Pour Velibor Čolić, la guerre, c’est également des petits faits que personne n’a pris vraiment soin de raconter, comme l’ivresse, la nécesssité d’être éméché pour supporter la réalité, « la lucidité est invivable », tout en évitant d’être totalement ivre car on n’échappe pas alors au tireur adverse. Mais c’est également la pratique de la masturbation comme anxiolytique, les drogues diverses et indéterminées pour s’étourdir, l’humour enfin, malgré tout, pour accepter l’inacceptable, la saleté, la puanteur de la mort.

L’auteur, qui avait 27 ans à l’époque, se défend de vouloir en rajouter. « Le réalisme dans ma prose n’est pas un manque d’imagination. C’est une sorte d’état hybride par lequel j’essaie de décrire la peur, le bruit et la fureur avec une distance paisible. Avec la sagesse de ceux qui ont survécu. »

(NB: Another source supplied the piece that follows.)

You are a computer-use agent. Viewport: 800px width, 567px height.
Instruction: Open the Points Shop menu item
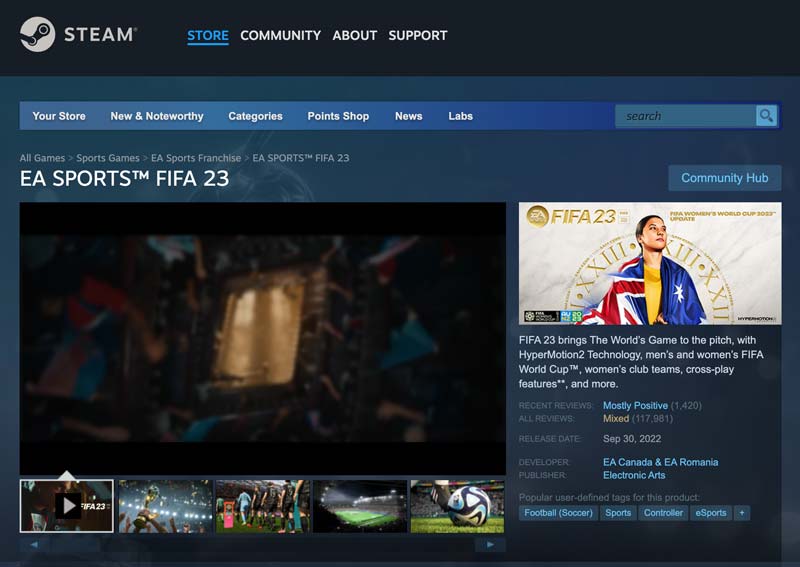(338, 116)
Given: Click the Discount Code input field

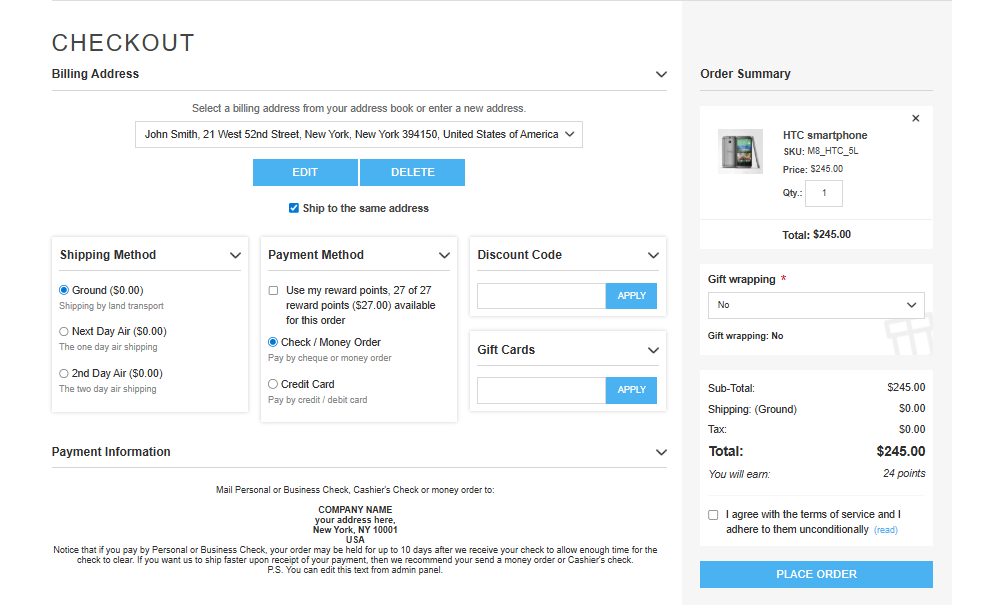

Le soldat Čolić griffonne inlassablement sur ses carnets ce qu’il voit ou ressent, le dérisoire ou le tragique. Il sait qu’un jour, plus tard, s’il s’en sort, il témoignera. « Si je ne raconte pas notre guerre, quelqu’un viendra la raconter. »

« Pourquoi sommes-nous devenus ennemis ? »

Il comprend d’ailleurs que la guerre est perdue et il songe bientôt à déserter, abattu par l’absurdité de cette boucherie. « Quand et pourquoi nous sommes devenus ennemis ? (...) Pourquoi est-il maintenant trop tard pour redevenir ce que nous étions autrefois ? »

Guerre et pluie est l’histoire de la guerre de Bosnie à hauteur d’un simple soldat broyé par les faiseurs de guerre, ces patriotes et autres nationalistes pour lesquels Velibor Colic n’a pas de mots assez durs.

« Ceux qui déclenchent des guerres considèrent les paysages comme leur patrie. Pour laquelle ils sont prêts à se battre jusqu’à la dernière goutte du sang des autres. La guerre est toujours conçue par les personnes âgées pour tuer les jeunes. »

Velibor Čolić est né en 1964 en Bosnie. Réfugié en France en 1992, on lui doit plusieurs romans à forte teneur autobiographique écrits en français, comme Sarajevo Omnibus (2012), Manuel d’exil (2016) ou Jésus et Tito (2010).